What to do:
Print out the entries from the line containing "The width and" through the last line, exactly, and print nothing else. Pictures are not copied.

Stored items
------------------------------------------------------------------------
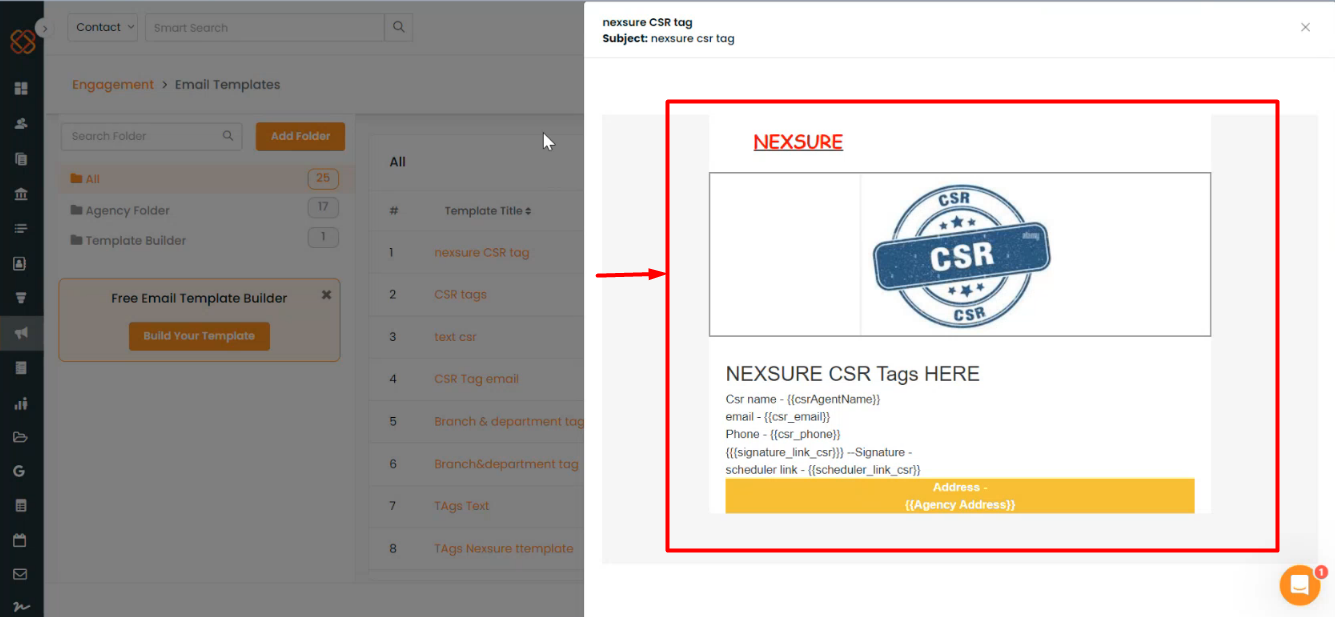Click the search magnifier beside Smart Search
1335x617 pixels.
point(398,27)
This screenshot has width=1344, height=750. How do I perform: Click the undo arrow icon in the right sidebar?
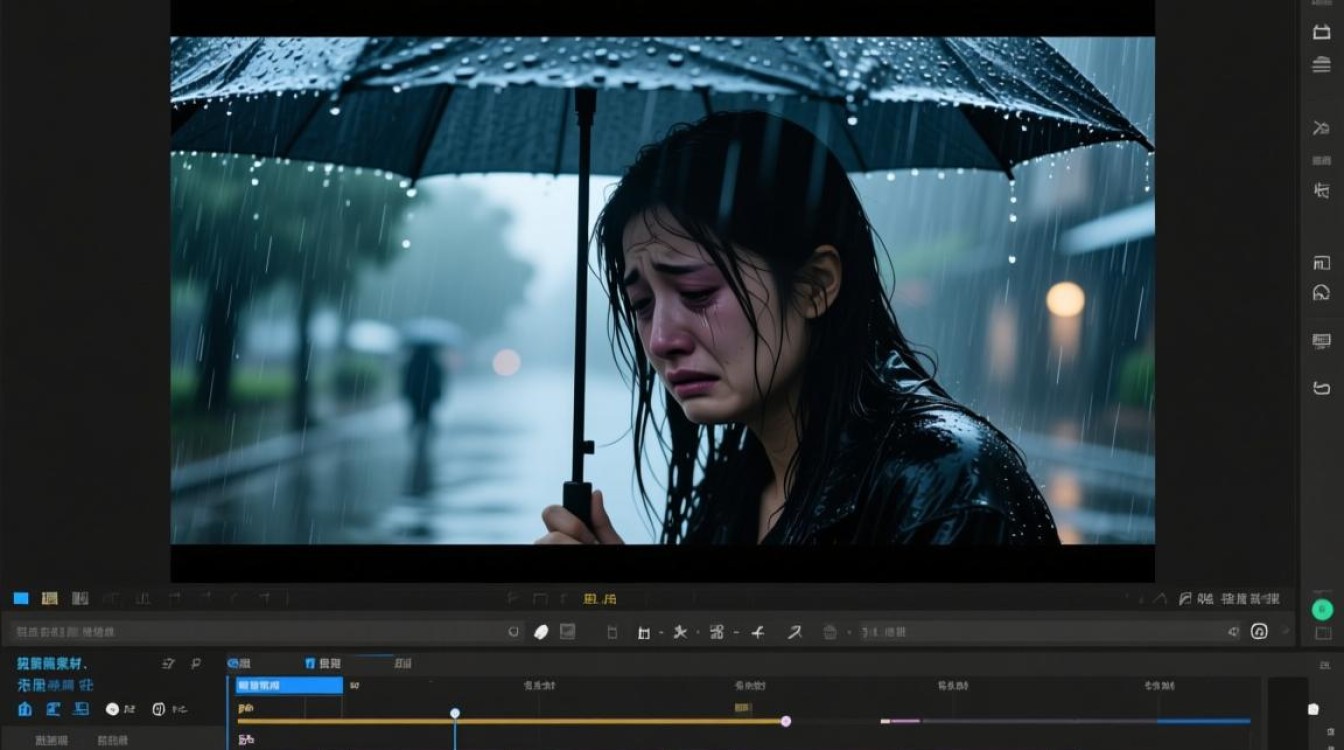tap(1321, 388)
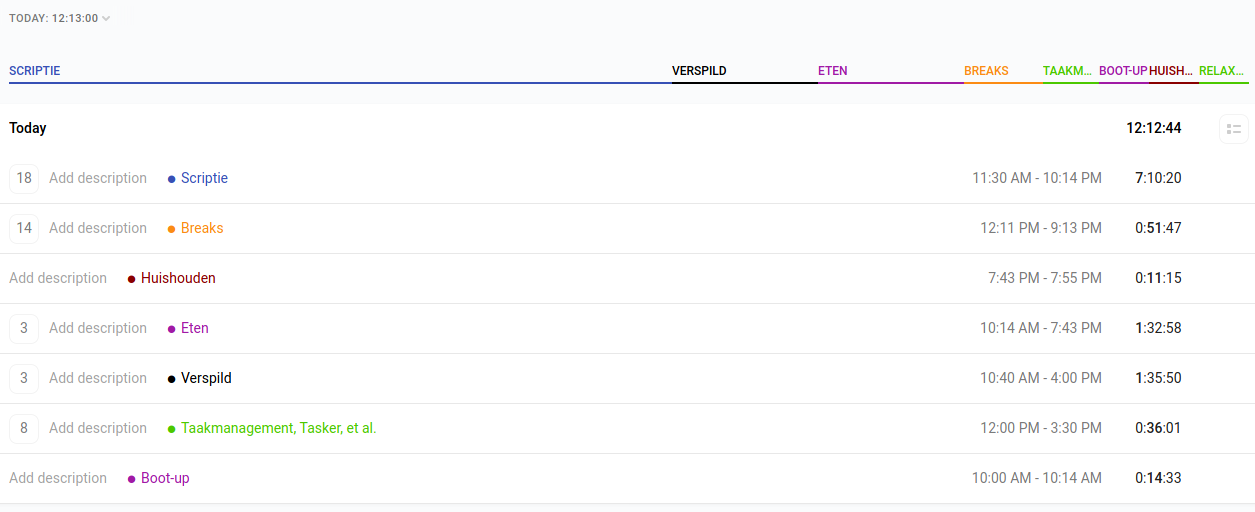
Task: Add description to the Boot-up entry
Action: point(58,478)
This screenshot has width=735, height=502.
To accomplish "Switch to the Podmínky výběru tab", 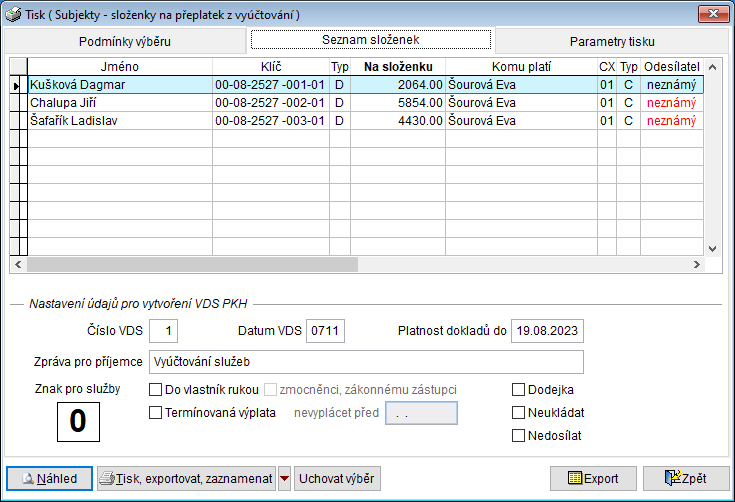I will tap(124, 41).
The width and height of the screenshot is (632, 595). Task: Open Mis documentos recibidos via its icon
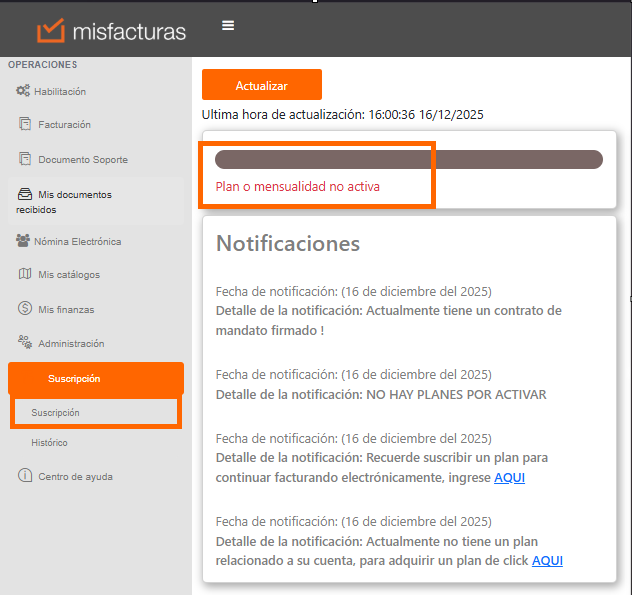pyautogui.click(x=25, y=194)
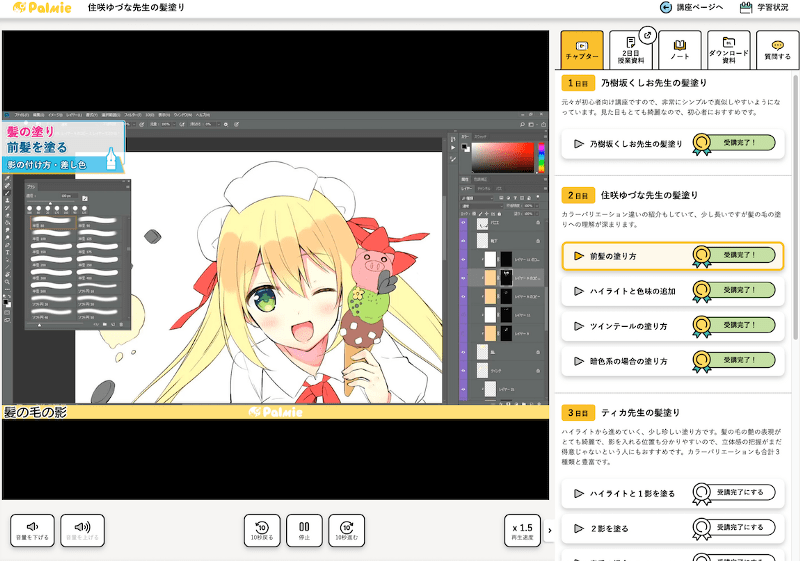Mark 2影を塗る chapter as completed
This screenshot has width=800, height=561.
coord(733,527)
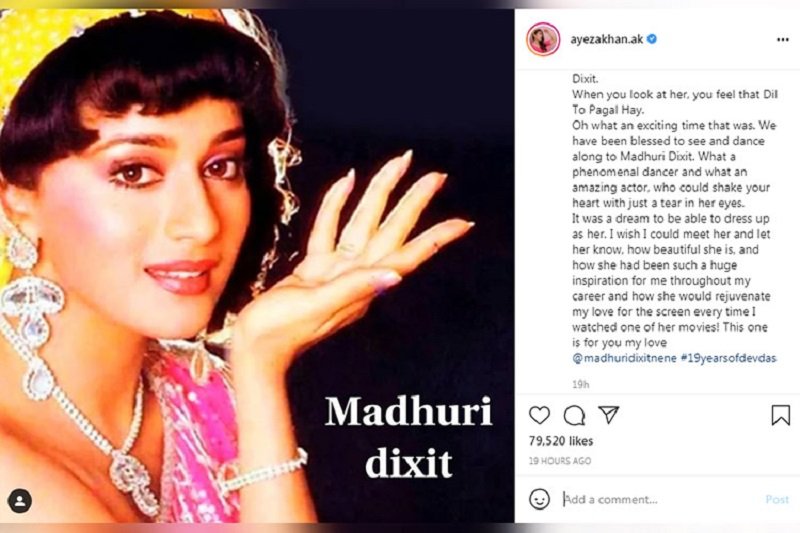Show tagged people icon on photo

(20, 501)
------------------------------------------------------------------------
Answer for the task:
The width and height of the screenshot is (632, 595). Task: Open Mis documentos recibidos via its icon
pyautogui.click(x=25, y=194)
Mark 2影を塗る chapter as completed
This screenshot has width=800, height=561.
coord(733,527)
Show tagged people icon on photo

(20, 501)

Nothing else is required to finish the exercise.